Another component of this is maybe more long-term, but it surrounds the costs of AI. I feel like we’re in the, like, “Ubers are $3 to go anywhere,” stage of things. Turned out SoftBank was subsidizing my trips to Williamsburg for six years. And now SouthBank is maybe pouring billions of dollars into generating pictures your daughter likes. When it comes to your product roadmap, how much do you think about the undergirding cost of some of these AI-driven technologies, and how much they might fluctuate in cost over time?
It’s a really good question. I’m going to start with the tools we let our employees use to do their jobs. That’s where we spend a lot more money right now. It costs a lot of money per month per engineer on Claude or whatever we’re using. I have been having fun debates with my team on negotiating these contracts to try to make the cost structure make sense. Because if a company wants to give me a fixed-rate contract per person, that doesn’t work. The usage base will be completely different, that company is going out of business, or they have to completely restructure the contract in a couple years. So we help them organize their contracts more sanely so it doesn’t mess everything up in the future. It reminds me of New Relic, which screwed this up as an early cloud infrastructure player.
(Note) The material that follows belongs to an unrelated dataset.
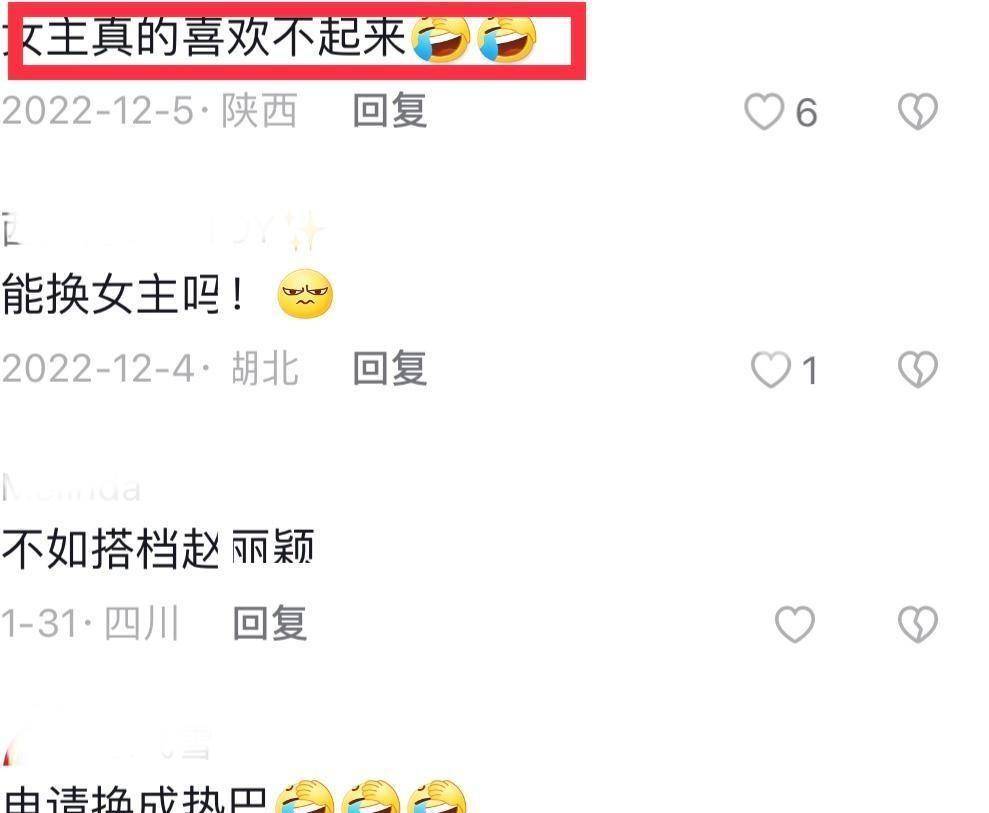Open profile of user with sparkle emoji name
Image resolution: width=989 pixels, height=813 pixels.
163,230
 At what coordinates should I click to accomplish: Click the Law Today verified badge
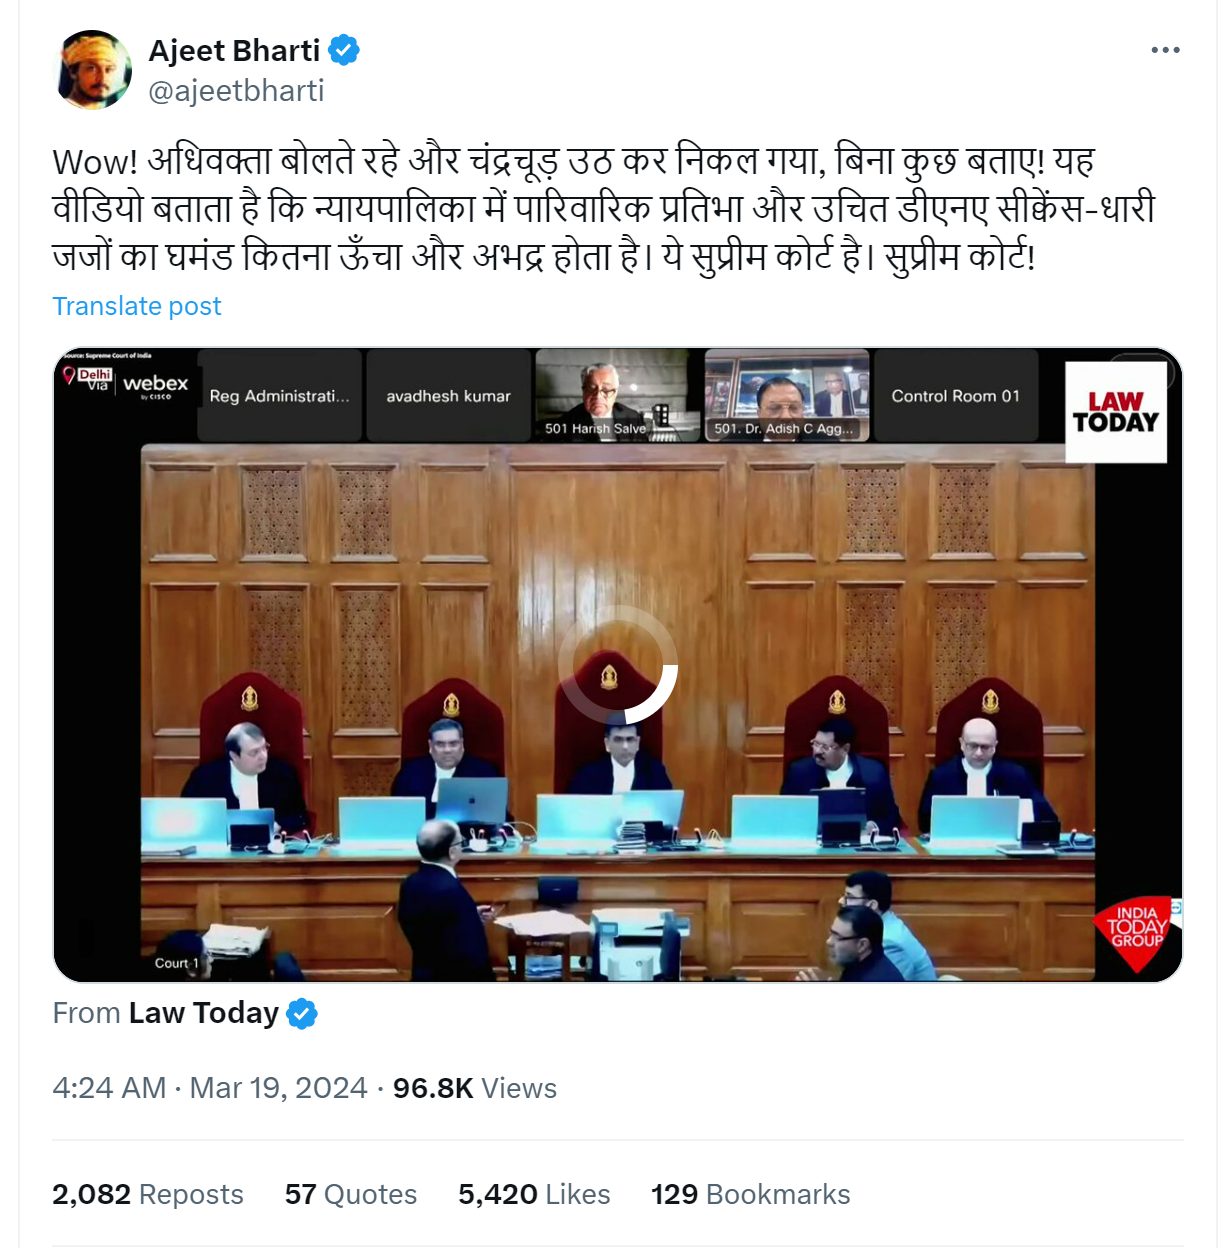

It is obviously true that there is VC-funded price suppression at the moment. If a tool costs 10% of an engineer’s salary a year, I need it to be making the engineer 50% better, because it’s going to cost more like that amount in the future, and so it doesn’t matter in the moment, but I’m keeping my eye on those sorts of efficiency gains. Tools only making us 10% better and cost 10% don’t work, because I know that that’s not sustainable.
Back to the product roadmap: We don’t have any AI use cases at scale such that the costs add up to meaningful dollars, because it’s still just cheap per call, per token, for whatever you need, and so I’m not that worried about it at the moment, but we’re going to have a bunch of use cases out there we’re testing, and I will be paying much closer attention to that. Go with the example that I think is the one we’ll launch first, which is — we’re not talking about this a ton publicly — “Which account should I open next?” We are actually using CFPs to train models, and that’s effectively a one-time cost. And then there’s some ongoing stuff occasionally, but like, the real cost of the inference at runtime to consume the model for Adam and give the answer for what his next account should be, that costs almost nothing right now, so I don’t really care. But if it was effectively the same funnel conversion rate or outcome as a non-AI-powered solution, it’d be a hard choice. Current use cases involve pretty simple inference and not a crazy model, but if we get to harder problems, I’ll certainly be thinking about it.
Last question relates to demand for these AI products. Is it “shareholder”-driven, or is it user-driven, or a mix?
Definitely more driven by the industry, investors, executives. That’s true. I have great signal clients are interested. I have no signal they’re ready to embrace. Obviously, you have to show them some product that’s worth considering embracing. But I see at least as much skepticism as I do optimism from clients. We’re literally conducting user research every week right now on this question. I think it will change over time, but I think it might regress before it gets better, because people are going to be using so many tools that will be laughably mediocre that they won’t consider it seriously. It’s easy to generate an image five different ways, but am I going to let AI trade on my account with margin? Absolutely not. Maybe some people will, but I don’t think most will for a long time.